(Dataset entries)
--

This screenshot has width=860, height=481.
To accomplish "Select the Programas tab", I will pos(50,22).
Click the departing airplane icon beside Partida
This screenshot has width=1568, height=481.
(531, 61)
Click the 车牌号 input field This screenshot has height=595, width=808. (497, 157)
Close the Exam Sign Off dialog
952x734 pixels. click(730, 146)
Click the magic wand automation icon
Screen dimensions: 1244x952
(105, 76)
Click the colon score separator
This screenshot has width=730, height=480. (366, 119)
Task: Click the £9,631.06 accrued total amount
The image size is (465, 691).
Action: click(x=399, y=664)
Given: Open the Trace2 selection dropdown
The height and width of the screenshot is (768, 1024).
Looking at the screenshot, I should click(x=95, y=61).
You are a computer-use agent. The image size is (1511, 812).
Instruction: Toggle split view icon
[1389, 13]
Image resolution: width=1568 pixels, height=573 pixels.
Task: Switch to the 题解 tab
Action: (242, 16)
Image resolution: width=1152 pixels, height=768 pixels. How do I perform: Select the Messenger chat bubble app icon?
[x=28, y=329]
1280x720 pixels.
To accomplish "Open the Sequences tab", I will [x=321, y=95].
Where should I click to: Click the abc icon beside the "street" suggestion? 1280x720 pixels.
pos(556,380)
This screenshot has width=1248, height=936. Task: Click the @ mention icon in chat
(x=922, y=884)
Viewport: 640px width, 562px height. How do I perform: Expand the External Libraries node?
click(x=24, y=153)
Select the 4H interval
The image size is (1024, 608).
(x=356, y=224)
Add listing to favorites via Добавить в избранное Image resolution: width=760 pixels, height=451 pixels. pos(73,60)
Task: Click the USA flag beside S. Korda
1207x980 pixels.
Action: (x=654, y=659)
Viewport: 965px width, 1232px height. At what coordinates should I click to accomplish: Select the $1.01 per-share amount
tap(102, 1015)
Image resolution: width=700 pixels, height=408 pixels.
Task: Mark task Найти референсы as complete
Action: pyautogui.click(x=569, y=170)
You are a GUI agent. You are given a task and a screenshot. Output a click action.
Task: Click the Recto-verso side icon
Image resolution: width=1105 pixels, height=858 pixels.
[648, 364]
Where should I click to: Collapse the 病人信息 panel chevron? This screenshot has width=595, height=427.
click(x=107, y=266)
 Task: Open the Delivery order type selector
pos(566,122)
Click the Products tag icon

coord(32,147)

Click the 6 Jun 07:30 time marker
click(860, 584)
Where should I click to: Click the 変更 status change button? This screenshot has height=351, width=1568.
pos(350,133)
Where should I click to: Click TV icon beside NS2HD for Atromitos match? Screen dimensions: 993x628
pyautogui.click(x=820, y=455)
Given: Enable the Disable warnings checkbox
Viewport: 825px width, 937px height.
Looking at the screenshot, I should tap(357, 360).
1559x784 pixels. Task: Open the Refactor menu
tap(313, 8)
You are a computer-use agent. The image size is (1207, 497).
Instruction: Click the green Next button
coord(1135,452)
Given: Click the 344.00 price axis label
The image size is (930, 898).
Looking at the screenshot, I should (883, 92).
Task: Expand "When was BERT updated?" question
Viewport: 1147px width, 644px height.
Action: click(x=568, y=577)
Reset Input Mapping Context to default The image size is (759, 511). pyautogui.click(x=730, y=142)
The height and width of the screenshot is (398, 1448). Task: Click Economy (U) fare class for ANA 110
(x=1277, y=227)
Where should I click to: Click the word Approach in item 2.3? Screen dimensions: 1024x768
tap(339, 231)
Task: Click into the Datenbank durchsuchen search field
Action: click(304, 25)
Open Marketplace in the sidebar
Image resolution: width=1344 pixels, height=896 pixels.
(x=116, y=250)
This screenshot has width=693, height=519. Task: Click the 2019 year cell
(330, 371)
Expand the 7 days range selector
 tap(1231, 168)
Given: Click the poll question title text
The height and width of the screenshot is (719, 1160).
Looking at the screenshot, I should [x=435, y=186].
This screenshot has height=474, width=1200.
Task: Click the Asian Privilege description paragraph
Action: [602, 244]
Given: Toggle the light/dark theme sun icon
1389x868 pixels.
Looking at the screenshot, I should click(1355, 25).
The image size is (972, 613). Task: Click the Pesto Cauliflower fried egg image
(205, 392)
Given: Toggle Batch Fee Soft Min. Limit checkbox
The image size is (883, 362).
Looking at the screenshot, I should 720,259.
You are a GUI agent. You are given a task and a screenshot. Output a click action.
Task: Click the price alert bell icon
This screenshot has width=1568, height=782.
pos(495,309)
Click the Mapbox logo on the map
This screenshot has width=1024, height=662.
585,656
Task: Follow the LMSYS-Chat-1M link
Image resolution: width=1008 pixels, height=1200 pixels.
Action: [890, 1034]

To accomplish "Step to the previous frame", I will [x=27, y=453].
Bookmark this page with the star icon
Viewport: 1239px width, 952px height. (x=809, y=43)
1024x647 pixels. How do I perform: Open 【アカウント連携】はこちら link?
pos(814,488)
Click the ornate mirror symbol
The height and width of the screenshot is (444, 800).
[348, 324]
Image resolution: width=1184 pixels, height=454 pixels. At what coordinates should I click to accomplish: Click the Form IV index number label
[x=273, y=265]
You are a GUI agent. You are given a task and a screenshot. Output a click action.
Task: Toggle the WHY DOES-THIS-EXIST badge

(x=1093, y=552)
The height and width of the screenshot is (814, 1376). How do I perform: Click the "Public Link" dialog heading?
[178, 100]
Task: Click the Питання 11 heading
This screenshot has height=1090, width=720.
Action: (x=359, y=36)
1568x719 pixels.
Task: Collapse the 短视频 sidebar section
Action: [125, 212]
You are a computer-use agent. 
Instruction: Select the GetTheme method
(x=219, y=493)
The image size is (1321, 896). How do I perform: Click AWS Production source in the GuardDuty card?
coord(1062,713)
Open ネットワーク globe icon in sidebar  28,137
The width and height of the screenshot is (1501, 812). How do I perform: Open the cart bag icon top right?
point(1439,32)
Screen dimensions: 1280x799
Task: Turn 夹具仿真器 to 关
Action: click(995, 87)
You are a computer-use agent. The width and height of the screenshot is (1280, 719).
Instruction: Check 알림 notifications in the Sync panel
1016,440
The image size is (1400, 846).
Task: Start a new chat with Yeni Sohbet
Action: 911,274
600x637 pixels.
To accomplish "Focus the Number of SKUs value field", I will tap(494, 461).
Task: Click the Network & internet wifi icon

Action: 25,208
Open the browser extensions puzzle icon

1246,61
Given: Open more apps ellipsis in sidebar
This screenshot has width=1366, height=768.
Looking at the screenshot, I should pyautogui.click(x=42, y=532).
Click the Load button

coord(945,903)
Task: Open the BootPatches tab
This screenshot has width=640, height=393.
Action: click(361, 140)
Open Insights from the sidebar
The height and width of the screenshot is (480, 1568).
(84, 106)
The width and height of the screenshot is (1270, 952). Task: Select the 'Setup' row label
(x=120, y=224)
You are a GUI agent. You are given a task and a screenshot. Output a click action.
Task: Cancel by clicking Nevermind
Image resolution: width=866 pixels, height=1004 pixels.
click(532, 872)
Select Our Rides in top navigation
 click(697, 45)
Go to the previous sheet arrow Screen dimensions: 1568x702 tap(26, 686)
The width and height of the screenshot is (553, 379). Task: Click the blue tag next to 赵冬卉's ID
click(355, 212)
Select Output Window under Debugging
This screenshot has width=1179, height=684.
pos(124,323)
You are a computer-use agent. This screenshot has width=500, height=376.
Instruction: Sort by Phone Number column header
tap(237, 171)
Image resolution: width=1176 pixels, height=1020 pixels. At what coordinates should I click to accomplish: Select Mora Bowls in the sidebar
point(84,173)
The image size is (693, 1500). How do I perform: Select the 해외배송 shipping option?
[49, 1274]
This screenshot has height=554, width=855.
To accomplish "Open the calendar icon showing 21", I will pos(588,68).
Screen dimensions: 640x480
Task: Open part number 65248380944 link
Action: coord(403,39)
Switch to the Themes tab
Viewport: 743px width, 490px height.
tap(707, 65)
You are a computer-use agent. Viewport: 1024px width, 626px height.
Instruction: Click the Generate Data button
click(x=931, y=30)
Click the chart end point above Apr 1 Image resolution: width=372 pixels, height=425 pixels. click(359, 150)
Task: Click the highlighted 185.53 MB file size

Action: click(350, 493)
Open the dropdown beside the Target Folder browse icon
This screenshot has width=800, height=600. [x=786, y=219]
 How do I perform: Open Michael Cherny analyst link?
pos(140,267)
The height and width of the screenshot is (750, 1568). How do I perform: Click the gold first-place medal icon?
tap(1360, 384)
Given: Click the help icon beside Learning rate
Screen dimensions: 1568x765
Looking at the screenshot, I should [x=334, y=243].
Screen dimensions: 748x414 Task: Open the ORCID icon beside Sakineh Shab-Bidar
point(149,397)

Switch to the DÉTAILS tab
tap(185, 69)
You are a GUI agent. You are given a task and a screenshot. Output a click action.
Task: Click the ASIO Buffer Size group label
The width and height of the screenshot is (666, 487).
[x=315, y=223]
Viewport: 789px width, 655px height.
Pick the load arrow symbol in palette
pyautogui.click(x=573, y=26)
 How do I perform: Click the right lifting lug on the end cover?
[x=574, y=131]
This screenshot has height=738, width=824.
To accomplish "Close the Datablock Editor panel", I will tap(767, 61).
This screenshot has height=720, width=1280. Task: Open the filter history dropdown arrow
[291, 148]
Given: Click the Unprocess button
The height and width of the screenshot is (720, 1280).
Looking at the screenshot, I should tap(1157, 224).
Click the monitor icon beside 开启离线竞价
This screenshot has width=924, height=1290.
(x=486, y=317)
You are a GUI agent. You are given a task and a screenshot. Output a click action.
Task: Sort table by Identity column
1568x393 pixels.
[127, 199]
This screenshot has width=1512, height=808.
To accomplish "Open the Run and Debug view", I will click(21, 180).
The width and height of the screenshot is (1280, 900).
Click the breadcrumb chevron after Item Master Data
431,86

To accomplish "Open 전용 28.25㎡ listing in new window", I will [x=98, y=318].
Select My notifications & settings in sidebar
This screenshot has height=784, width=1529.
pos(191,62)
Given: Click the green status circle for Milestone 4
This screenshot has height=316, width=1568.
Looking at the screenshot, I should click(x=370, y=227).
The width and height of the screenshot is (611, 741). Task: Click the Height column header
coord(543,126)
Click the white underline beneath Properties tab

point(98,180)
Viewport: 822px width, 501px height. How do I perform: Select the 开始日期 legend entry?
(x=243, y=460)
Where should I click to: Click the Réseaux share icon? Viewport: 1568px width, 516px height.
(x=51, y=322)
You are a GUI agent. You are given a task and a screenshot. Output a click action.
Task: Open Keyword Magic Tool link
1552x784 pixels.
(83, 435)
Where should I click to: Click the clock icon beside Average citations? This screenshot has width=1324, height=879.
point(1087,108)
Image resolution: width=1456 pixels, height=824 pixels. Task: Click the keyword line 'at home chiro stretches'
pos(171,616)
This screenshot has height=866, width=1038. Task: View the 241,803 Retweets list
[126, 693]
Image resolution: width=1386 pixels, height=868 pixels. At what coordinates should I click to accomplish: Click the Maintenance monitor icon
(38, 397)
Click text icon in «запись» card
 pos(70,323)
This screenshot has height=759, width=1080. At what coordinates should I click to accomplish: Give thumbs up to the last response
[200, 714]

--

Instructions for the task: Tally the lines of the data that contain the string "question", and report nothing but the tally.

Task output: 2